Très probablement les déclarations de la partie turque, assurant que "l'avenir du Nakhitchevan a toujours intéressé et continuera d'intéresser la Turquie en premier lieu", sont juste un cliché, d'autant qu'elles sont faites par le ministre des Affaires étrangères turc. "Le traité de Kars qui assure la sécurité du Nakhitchevan reste en vigueur. C'est indéniable. Cet accord fait partie intégrante du droit international. La Turquie est le garant de la sécurité du Nakhitchevan. C'est l'engagement de la Turquie en vertu du droit international. La sécurité du Nakhitchevan est notre sécurité, son bien-être est notre bien-être," a déclaré Davutoglu lors de son récent déplacement à Nakhitchevan (Chef-lieu du Nakhitchevan), ajoutant que le Nakhitchevan et la Turquie sont inséparables.

Dans le cadre du Traité d'amitié entre les RSS d'Arménie, d'Azerbaïdjan et de Géorgie, d'une part, et la Turquie d'autre part, signé avec la participation de la RSS de la Fédération Russe à Kars le 13 Octobre 1921, la région du Nakhitchevan constitue un territoire autonome sous administration de l'Azerbaïdjan, sans le droit de passer sous administration d'un pays tiers. Par pays tiers on sous-entendait l'Arménie. Toutefois, il convient de mentionner que l'Iran a aussi eu un œil sur cette région. En 2005, les présidents iranien et azerbaïdjanais, Mahmoud Ahmadinejad et Ilham Aliev, ont officiellement inauguré un gazoduc qui va de l'Iran à la RAN. Les premières livraisons ont débuté le 1er Novembre 2005. Conformément à l'accord, prévu pour 25 ans, l'Iran fournira du gaz azerbaidjanais à cette région via l'Iran. 85% iront à la RAN et les 15% restants seront le paiement à Téhéran pour service rendu. Aucun paiement en espèces n'a été prévu dans le contrat.

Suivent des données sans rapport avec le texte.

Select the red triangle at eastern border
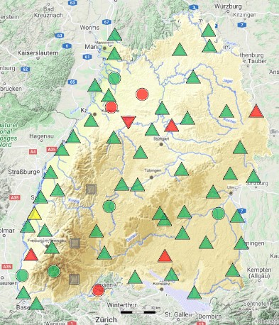Image resolution: width=279 pixels, height=325 pixels. tap(256, 111)
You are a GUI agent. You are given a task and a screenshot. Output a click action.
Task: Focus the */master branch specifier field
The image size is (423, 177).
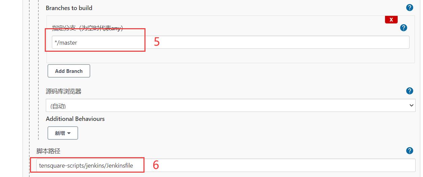pos(230,42)
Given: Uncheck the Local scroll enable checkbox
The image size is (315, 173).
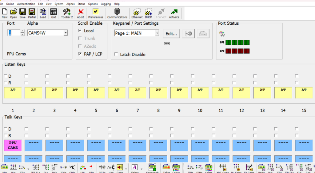Looking at the screenshot, I should [x=80, y=31].
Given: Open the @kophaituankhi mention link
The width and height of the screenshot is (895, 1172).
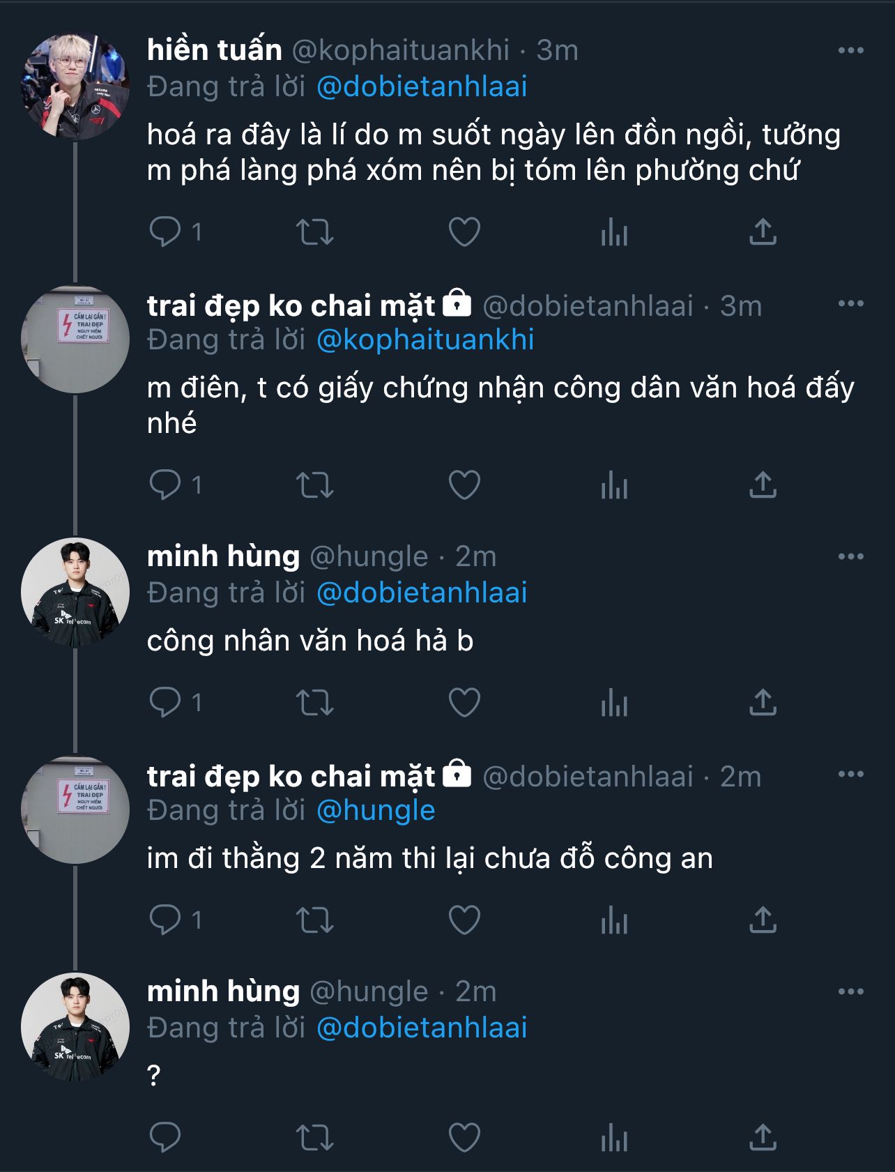Looking at the screenshot, I should [x=425, y=340].
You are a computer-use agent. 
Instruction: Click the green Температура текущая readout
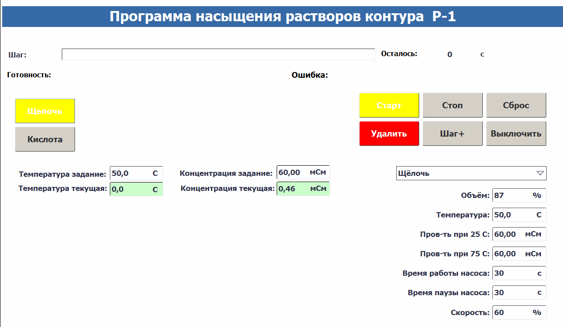[136, 189]
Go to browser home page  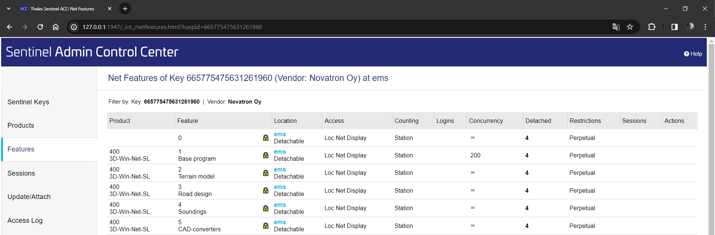[55, 27]
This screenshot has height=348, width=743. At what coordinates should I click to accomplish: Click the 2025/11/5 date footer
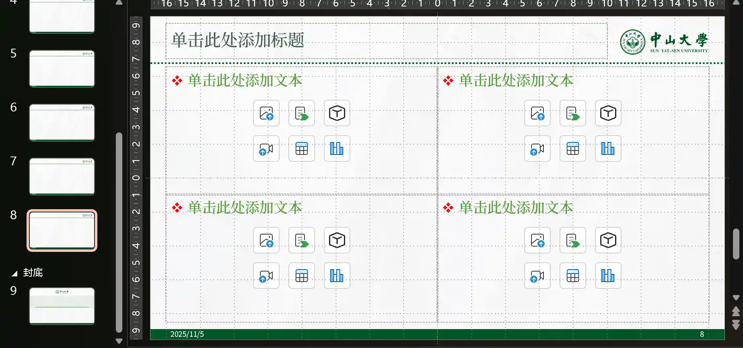pyautogui.click(x=187, y=334)
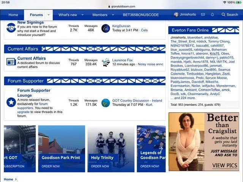Open Jimishorts account avatar in navbar
Image resolution: width=243 pixels, height=182 pixels.
point(177,15)
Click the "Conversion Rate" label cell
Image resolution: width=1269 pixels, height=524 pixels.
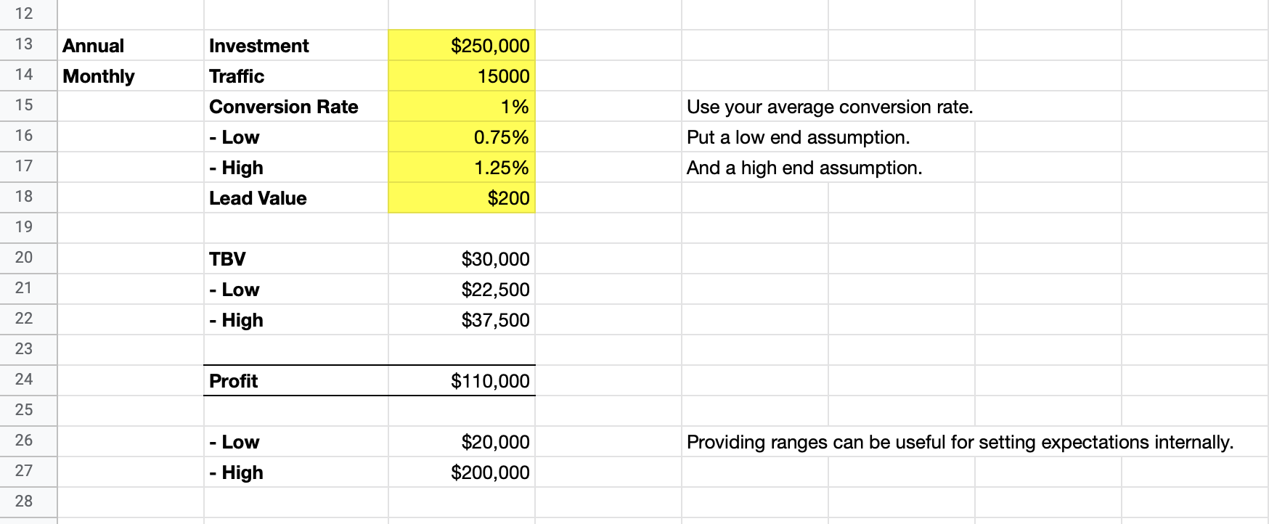click(284, 107)
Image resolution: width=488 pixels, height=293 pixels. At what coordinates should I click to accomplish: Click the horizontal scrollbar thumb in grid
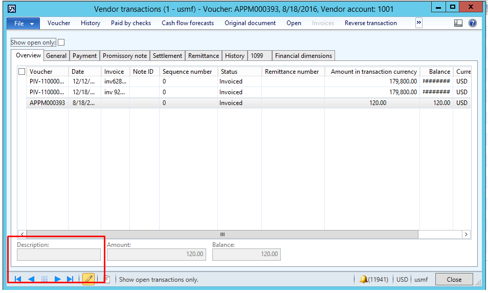[x=222, y=234]
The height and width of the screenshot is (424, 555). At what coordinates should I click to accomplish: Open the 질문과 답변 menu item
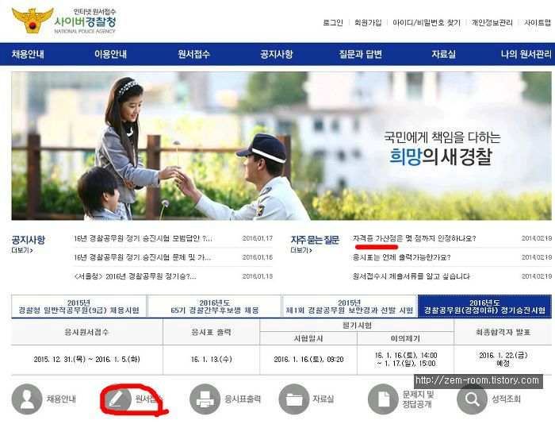point(360,54)
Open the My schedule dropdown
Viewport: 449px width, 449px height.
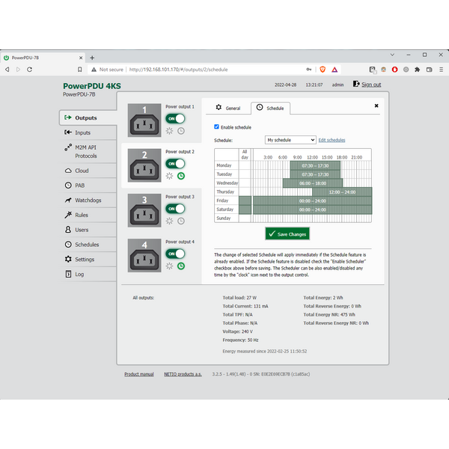coord(290,140)
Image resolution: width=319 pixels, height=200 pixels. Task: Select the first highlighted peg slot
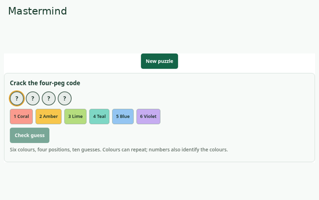17,99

Ainsi, tout le monde vend ce qu'il a : la Turquie vend une garantie de sécurité et l'Iran, du gaz. L'Azerbaïdjan profite des deux, mais pour combien de temps encore ? Il est naturel que la Turquie, dans ce contexte, ait plus de chances que l'Iran, elle est plus proche de l'élite politique de Bakou, lequel n'est pas favorable au régime des Ayatollahs. Toutefois, c'est avec le Nakhitchevan que la lutte pour la suprématie régionale entre les deux pays va commencer. Et celui qui sera le premier capable de manger l'Azerbaïdjan, pourra dire que le premier pas est fait. Toutefois, cela ne signifie pas que l'autre côté abandonnera rapidement. Les processus régionaux gagnent du terrain et l'Arménie n'a pas forcément le rôle le plus petit, par conflit du Karabakh interposé. Si Bakou décidait de commencer une nouvelle guerre, ni la Turquie ni l'Iran ne viendront à la rescousse pour des raisons différentes : la Turquie ne soutiendra pas un agresseur, alors que l'Iran ne voudra tout simplement pas interférer. La vérité est que dans le cas où Aliev commencera une guerre, il ne tiendra pas plus d'un mois. Mais le problème du Nakhitchevan peut être résolu durant ce mois, vu que le Traité de Kars a désigné la Turquie garante de la sécurité de ce territoire. Quoi qu'il en soit, dans les années à venir, nous assisterons à de grands changements dans la région. Ce n'est pas pour rien que depuis quelques temps le Nakhitchevan est à l'honneur dans les médias turcs surtout.